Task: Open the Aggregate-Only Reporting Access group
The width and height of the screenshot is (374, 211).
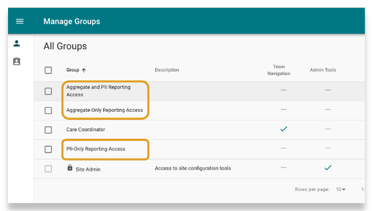Action: (x=104, y=110)
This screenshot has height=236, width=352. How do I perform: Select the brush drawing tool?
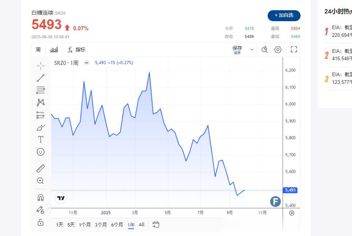coord(41,127)
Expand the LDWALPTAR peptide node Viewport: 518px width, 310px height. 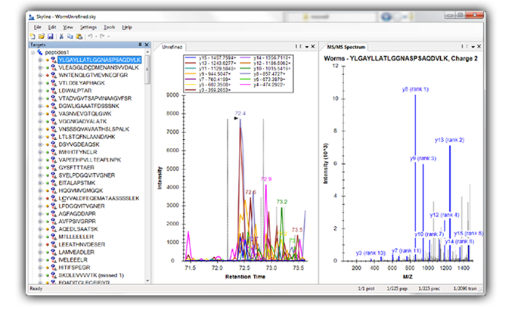coord(39,90)
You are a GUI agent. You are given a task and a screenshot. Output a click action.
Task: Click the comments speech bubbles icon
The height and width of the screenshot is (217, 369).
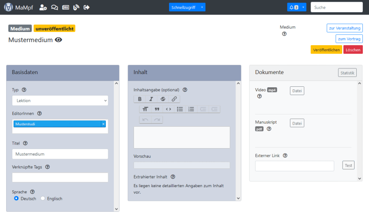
++++++++++
Exercise directions: The reply should consist only of the lines running from the one with "Task: Click the comments speech bubbles icon" through the end of the material, both included, copied exactly; please omit pictures.

Solution for this exercise:
Task: Click the comments speech bubbles icon
The height and width of the screenshot is (217, 369).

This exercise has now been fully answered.